Gary Crawford is the manager of Producers’ Gin in Belen, MS. He inherited the job of managing the gin from his father, who was the long-time manager.

George Gilliam Sr. is a truck driver, who works weekends transporting cotton seeds and stems from local gins to a plant that produces altenative cotton products, such as cottonseed oil.

George Gilliam Jr. is the 28-year-old son of George Gilliam Sr. He currently works on the cotton modulator, while attending the Mississippi Delta Community College to obtain his auto mechanic degree. He has four children: a little girl, a little boy, and a set of twin boys.

Minnie Gilliam is George Gilliam Sr.’s mother. She was born and raised in the Mississipp Delta, where she worked chopping cotton. Minnie and her husband moved to Chicago following their wedding, but she returned to Mississippi when they divorced.

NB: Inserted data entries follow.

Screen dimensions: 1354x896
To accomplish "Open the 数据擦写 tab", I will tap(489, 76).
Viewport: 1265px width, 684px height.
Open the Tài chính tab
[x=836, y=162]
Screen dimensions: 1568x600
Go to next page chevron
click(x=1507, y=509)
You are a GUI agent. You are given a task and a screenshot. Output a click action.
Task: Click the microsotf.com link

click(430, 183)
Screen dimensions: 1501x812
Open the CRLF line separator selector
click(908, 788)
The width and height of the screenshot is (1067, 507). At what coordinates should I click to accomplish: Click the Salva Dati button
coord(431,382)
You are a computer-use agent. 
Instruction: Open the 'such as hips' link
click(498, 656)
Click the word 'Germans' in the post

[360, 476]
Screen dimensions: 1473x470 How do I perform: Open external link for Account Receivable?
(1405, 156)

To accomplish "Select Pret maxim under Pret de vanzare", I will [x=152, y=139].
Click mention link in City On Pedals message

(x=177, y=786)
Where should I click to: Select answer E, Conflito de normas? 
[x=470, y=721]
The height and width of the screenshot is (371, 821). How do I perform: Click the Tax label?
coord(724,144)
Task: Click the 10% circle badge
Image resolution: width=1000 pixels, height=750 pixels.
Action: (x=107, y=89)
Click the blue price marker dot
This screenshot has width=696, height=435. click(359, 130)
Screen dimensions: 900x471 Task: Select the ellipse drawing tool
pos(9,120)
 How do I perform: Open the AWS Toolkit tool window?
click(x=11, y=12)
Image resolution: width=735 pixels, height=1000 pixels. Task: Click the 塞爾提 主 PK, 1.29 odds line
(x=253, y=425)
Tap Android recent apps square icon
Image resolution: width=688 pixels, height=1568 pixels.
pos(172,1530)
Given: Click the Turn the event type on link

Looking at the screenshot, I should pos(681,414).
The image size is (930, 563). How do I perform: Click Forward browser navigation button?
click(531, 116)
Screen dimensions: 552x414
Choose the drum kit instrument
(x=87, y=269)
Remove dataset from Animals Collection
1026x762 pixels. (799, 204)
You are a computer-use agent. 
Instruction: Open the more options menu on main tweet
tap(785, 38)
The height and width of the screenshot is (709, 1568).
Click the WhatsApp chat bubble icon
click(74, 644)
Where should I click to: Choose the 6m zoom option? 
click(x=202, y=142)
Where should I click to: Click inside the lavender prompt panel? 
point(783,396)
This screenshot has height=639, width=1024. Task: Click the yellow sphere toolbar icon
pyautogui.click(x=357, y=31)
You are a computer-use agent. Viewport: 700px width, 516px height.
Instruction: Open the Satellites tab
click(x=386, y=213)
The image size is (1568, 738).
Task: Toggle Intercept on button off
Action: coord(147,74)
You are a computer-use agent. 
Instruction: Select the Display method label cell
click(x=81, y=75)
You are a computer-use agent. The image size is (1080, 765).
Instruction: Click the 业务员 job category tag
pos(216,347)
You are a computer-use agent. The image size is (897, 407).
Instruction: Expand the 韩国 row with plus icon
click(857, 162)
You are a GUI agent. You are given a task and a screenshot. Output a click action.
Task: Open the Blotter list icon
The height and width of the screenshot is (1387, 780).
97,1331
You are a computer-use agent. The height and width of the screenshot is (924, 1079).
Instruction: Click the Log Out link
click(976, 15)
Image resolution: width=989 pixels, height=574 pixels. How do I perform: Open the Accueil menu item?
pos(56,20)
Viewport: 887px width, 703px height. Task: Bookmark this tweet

Robert Anderson is George Gilliam’s 14-yr old nephew. His father works in the cotton fields, and Robert began helping him in the field at age eight.

Uptown Bennie Brown is owner of Uptown Brown’s, a 2-in-1 store and restaurant. He grew up in Jonestown, where his father ran a store/restaurant on the town’s commercial. Bennie moved back to Jonestown after his father’s death, and he made it his mission to honor his father’s legacy by revitalizing Jonestown.